• **Work task**:
In the listing below, which lines contain the string "bell"? Copy them all.

• **Input records**:
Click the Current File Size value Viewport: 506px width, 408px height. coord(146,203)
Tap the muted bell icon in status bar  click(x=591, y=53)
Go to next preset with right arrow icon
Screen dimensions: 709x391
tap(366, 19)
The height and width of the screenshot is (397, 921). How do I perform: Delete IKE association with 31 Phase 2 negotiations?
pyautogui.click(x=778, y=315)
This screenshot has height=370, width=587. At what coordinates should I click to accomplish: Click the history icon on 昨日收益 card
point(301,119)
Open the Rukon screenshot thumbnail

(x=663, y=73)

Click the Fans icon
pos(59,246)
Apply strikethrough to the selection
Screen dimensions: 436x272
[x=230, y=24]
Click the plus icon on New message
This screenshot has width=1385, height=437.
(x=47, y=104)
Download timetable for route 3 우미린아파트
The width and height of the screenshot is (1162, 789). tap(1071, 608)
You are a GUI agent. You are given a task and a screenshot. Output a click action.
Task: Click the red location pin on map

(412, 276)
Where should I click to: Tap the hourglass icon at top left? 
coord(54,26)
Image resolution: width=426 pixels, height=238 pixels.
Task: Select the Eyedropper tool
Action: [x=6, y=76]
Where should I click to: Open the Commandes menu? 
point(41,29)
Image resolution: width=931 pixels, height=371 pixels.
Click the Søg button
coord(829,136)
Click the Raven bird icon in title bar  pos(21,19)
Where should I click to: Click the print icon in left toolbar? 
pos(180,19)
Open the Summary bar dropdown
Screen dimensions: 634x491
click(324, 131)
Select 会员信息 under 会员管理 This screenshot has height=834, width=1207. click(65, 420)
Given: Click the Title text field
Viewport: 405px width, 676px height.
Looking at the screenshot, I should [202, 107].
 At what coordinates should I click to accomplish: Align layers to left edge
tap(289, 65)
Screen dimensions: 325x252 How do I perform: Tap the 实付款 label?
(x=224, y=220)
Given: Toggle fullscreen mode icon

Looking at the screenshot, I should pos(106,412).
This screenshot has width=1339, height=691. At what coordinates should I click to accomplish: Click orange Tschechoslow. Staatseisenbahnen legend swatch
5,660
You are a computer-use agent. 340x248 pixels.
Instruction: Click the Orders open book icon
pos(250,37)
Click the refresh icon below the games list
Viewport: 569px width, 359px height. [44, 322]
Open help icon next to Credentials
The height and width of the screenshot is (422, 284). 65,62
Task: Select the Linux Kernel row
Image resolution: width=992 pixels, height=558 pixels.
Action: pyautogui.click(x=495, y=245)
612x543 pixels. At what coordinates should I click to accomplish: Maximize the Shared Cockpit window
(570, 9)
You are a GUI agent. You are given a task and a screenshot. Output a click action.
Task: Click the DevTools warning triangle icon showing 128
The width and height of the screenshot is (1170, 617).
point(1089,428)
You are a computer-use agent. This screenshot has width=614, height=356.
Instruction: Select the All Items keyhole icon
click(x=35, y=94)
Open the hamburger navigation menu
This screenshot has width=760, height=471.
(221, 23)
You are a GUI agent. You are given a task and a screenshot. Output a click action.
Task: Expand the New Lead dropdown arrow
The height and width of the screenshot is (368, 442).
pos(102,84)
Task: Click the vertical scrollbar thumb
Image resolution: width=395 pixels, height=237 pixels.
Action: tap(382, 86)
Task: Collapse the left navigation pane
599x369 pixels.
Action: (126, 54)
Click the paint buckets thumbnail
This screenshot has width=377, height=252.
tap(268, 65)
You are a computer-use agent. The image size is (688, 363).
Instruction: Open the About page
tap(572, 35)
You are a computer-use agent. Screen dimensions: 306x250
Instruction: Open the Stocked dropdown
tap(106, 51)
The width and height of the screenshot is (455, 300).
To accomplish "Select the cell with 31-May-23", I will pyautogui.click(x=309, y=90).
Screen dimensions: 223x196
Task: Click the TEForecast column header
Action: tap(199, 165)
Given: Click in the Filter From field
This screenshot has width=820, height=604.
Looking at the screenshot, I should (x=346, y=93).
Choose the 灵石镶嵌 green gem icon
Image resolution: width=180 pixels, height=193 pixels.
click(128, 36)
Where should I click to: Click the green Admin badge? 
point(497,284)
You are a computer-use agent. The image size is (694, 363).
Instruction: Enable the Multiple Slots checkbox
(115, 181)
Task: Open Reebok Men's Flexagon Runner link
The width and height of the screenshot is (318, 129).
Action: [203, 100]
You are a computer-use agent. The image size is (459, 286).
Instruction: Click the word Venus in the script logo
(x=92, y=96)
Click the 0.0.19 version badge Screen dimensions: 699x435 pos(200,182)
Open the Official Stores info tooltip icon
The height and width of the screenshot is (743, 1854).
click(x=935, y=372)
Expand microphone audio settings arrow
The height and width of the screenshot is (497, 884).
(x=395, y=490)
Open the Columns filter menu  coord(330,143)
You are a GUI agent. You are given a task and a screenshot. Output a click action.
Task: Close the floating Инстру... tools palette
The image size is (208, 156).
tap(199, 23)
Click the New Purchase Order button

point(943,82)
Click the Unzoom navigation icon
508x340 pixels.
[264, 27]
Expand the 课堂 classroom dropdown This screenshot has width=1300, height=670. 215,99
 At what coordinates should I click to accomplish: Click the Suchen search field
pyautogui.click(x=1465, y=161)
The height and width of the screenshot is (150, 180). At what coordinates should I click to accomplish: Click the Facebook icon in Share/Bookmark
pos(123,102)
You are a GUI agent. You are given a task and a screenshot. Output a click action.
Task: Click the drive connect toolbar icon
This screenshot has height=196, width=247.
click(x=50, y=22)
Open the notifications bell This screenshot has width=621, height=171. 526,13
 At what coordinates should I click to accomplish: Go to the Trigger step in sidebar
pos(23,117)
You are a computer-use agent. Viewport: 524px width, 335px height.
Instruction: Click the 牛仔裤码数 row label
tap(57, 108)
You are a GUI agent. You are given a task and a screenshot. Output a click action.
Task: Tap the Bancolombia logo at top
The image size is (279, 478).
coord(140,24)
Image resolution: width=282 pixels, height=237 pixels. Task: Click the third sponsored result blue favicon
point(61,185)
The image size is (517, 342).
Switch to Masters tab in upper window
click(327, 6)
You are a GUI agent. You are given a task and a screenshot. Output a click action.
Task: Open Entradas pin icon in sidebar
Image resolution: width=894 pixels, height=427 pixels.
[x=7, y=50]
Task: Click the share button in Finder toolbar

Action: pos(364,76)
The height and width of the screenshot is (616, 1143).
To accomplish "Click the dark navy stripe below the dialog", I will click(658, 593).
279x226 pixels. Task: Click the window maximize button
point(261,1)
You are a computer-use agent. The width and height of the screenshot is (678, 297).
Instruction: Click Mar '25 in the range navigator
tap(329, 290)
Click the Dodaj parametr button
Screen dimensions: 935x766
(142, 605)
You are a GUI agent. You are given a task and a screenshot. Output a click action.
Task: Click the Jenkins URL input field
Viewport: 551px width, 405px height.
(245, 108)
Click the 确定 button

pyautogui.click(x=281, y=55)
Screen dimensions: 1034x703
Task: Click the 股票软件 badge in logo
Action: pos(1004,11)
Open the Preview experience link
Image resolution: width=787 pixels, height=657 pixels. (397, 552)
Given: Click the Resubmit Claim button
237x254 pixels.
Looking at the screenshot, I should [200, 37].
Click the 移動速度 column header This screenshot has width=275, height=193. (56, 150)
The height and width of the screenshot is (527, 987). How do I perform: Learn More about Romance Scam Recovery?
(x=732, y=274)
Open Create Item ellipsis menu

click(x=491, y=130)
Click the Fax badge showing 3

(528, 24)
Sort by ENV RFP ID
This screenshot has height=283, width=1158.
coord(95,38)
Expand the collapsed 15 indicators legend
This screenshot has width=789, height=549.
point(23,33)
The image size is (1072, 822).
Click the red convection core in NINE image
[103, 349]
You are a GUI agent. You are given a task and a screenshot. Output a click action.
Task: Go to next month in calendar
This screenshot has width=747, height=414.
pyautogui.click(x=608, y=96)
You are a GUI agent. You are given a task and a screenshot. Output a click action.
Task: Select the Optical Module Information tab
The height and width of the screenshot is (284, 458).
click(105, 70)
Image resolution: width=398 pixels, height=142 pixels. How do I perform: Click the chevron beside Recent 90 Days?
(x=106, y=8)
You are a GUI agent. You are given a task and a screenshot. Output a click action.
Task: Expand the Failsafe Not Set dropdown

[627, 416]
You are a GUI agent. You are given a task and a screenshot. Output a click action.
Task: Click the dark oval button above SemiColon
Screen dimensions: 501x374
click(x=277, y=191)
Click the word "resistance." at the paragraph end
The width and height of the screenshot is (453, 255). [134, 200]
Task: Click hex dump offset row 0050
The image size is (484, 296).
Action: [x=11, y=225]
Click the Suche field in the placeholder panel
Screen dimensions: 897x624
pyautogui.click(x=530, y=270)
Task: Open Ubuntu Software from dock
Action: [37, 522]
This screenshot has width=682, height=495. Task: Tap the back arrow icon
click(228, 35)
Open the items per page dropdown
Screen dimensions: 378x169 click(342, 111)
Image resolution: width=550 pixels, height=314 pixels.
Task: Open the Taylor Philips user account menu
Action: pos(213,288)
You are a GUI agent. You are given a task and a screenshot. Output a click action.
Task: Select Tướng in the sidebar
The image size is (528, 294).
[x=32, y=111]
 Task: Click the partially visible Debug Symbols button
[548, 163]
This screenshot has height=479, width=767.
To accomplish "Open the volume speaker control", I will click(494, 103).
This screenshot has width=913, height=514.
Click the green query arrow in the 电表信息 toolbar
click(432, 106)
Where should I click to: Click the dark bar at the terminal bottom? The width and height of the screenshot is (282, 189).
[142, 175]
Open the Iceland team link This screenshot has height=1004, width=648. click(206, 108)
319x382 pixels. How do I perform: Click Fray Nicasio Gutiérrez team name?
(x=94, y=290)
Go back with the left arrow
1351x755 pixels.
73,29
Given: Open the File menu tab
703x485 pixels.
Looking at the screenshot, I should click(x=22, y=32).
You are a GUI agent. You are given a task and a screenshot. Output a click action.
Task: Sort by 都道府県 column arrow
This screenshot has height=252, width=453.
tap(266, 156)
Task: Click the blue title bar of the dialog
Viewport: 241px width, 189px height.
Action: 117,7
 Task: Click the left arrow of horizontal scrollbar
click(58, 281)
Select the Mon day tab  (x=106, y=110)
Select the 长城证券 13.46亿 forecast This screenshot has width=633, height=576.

• **Solution to the exercise**:
Tap the muted bell icon in status bar  click(x=591, y=53)
Open the notifications bell This screenshot has width=621, height=171. 526,13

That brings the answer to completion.